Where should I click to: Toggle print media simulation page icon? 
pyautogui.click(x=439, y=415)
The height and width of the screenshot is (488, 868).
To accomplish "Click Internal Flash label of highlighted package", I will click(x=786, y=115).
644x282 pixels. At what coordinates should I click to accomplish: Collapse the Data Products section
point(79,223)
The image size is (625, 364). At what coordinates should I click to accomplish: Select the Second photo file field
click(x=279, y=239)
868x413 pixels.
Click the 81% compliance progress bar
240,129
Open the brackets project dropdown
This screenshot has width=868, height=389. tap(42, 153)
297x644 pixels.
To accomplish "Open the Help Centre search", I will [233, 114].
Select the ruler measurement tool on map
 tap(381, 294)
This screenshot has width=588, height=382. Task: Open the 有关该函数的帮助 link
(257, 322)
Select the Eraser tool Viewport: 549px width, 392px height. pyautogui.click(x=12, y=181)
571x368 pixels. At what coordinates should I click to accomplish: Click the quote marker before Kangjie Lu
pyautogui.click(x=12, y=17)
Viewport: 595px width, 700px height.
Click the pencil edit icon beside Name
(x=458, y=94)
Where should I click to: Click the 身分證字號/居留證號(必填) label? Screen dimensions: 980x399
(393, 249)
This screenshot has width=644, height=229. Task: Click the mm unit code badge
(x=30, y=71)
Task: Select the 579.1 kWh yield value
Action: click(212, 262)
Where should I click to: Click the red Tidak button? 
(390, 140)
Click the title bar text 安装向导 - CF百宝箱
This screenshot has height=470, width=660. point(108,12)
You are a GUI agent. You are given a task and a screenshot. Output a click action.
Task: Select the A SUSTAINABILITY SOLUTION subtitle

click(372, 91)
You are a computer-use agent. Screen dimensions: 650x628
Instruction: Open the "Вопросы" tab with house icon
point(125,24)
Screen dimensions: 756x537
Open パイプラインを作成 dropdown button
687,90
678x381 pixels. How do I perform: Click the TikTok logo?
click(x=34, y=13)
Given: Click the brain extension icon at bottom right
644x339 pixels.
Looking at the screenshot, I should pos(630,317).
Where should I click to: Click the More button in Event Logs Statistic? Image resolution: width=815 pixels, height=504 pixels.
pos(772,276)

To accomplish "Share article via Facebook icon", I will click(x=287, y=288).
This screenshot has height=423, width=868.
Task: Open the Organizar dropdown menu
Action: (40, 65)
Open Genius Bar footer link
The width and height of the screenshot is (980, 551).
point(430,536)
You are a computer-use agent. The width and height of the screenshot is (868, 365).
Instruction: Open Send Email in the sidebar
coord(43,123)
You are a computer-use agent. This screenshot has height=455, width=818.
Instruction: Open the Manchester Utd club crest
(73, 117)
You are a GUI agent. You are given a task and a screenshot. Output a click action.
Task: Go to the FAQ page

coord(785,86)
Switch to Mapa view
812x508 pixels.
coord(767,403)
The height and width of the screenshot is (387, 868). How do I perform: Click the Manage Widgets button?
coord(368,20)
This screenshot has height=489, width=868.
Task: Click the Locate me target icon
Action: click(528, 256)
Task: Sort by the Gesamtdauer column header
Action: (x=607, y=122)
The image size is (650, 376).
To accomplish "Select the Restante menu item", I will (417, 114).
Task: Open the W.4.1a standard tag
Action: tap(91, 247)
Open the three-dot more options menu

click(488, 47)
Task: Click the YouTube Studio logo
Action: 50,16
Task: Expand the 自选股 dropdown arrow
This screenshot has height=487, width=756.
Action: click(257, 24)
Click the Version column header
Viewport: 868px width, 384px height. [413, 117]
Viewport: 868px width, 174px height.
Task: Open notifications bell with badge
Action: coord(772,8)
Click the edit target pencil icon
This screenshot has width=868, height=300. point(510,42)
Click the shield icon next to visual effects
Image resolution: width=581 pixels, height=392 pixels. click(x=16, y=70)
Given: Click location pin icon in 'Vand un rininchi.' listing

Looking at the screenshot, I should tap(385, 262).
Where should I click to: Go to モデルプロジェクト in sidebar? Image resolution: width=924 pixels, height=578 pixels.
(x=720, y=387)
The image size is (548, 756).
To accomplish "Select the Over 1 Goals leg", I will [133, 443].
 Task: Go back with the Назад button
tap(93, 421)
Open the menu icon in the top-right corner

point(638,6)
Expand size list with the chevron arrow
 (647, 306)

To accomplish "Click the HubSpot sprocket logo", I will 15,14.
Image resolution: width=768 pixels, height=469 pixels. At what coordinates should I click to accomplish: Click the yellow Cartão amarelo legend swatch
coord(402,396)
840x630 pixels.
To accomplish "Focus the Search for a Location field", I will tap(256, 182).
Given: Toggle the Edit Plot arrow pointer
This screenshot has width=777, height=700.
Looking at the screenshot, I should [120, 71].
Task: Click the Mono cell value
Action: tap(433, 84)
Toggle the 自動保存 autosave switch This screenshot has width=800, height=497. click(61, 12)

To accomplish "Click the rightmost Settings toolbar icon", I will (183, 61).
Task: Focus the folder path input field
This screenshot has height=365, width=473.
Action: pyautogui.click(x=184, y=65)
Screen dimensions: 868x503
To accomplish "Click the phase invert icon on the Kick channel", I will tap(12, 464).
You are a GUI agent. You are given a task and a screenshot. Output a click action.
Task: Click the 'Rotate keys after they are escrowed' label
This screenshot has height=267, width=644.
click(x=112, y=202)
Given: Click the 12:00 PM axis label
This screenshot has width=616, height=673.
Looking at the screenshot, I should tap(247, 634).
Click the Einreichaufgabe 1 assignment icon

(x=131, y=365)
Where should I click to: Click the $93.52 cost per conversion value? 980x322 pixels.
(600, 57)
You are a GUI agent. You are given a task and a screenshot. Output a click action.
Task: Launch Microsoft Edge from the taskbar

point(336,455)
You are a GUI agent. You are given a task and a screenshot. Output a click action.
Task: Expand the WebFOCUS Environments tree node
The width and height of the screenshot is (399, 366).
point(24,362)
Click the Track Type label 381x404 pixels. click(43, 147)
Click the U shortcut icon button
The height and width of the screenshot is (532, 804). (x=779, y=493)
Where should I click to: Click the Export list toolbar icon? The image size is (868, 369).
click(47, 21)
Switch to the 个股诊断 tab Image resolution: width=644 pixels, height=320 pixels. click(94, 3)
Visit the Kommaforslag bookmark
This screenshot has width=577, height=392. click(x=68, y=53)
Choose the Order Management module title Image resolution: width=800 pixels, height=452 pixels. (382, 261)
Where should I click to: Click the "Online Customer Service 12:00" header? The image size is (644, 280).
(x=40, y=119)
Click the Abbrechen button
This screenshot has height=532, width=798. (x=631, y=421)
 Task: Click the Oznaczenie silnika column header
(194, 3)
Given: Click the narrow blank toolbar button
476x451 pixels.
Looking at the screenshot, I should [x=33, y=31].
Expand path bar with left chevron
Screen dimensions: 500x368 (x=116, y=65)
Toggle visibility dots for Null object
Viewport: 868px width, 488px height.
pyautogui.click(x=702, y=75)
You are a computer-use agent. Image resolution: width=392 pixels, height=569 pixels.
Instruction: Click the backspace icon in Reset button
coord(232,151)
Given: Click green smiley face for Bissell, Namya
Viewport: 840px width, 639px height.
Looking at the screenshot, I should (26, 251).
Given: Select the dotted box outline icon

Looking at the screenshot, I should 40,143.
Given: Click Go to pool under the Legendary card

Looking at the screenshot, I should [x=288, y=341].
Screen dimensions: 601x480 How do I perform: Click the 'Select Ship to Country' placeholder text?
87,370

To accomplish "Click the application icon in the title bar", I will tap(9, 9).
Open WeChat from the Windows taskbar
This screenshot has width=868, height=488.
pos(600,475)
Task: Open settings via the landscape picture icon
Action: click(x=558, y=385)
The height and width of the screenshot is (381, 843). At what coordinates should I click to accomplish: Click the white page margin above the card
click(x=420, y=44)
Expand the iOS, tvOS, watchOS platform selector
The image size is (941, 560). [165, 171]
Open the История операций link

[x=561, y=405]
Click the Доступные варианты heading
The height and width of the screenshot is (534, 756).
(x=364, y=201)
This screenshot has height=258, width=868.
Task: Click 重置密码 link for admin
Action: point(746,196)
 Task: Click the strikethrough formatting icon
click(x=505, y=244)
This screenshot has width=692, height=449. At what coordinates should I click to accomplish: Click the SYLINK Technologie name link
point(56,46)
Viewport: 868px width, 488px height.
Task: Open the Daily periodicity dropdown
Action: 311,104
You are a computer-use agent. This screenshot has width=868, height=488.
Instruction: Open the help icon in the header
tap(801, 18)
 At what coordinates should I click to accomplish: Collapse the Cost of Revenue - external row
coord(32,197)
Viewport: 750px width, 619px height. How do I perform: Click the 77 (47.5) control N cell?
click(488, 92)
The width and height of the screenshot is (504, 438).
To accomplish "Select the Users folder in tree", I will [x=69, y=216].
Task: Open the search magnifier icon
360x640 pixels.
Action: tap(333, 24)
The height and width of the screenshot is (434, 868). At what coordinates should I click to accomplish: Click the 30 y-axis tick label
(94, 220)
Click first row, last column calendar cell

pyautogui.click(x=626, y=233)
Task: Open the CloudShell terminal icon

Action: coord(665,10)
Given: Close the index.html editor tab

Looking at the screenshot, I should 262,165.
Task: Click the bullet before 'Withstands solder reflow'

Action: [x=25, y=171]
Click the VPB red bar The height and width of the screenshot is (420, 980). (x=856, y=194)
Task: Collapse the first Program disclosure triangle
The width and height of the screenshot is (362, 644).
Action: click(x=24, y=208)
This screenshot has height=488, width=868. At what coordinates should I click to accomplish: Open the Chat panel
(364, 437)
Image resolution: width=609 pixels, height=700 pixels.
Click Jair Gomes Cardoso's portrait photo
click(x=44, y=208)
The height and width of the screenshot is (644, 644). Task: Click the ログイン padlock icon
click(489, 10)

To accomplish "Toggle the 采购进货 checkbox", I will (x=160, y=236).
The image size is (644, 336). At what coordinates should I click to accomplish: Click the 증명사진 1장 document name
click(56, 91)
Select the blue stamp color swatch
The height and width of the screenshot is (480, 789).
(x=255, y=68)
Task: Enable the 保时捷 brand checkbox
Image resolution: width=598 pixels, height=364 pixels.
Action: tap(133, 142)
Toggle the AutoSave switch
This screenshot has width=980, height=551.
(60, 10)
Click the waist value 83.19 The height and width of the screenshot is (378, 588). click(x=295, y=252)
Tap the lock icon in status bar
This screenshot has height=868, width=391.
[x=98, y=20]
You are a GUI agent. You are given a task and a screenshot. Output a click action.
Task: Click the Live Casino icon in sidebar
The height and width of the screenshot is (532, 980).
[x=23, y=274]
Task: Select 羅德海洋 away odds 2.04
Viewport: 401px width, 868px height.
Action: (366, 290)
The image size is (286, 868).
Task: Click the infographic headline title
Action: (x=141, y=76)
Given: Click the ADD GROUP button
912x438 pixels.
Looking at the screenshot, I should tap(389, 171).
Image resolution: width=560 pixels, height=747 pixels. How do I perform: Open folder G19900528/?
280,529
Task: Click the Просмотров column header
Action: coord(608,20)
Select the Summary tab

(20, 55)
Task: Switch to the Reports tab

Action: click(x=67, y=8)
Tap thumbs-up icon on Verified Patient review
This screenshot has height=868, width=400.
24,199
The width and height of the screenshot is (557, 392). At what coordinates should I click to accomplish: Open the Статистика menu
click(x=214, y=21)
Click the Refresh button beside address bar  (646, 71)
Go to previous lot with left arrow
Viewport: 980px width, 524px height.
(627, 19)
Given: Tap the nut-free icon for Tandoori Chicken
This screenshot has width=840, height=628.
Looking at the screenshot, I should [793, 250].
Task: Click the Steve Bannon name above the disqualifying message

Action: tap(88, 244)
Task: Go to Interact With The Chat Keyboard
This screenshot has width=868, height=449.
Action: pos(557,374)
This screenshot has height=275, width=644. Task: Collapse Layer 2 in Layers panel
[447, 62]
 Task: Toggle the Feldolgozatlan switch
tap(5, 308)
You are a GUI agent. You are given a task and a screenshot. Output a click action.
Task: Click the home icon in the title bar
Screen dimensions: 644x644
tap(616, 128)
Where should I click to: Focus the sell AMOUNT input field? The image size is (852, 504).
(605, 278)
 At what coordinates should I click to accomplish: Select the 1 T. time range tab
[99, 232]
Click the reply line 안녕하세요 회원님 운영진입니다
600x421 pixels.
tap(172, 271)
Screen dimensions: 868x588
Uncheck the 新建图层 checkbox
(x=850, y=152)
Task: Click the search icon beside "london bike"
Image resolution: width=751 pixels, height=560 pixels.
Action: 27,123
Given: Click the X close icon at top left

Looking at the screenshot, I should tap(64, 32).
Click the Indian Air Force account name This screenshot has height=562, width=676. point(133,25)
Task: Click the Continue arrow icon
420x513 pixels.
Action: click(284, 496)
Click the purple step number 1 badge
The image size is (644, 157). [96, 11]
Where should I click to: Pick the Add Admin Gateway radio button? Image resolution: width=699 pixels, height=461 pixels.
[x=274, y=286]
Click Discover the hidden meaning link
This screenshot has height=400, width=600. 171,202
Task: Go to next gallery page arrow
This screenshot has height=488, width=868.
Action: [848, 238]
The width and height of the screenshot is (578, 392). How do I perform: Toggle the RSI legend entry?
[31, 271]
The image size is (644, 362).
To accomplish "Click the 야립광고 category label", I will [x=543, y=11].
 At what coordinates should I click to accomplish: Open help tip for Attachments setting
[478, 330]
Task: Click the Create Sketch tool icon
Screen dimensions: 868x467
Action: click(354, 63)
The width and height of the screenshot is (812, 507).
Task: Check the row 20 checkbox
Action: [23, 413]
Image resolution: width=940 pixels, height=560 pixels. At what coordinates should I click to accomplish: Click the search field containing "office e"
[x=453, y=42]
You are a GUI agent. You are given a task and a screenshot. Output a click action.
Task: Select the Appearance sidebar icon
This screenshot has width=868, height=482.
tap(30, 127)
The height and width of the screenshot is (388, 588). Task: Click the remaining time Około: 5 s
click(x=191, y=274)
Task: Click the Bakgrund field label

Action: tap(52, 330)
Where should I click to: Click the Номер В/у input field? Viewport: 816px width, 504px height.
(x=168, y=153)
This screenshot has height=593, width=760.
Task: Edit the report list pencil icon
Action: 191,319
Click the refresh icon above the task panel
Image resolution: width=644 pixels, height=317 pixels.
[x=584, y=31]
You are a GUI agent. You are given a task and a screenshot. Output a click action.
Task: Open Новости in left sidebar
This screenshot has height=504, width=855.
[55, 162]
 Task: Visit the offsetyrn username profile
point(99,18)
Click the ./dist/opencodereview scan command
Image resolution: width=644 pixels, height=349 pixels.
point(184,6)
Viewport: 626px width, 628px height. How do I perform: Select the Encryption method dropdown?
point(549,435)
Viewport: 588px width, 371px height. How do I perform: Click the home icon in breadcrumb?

______________________________

(Work to be completed): Go through the data above and find the lines with the word "tree". Copy each of those lines.

(Output below):
Task: Expand the WebFOCUS Environments tree node
To accomplish "Select the Users folder in tree", I will [x=69, y=216].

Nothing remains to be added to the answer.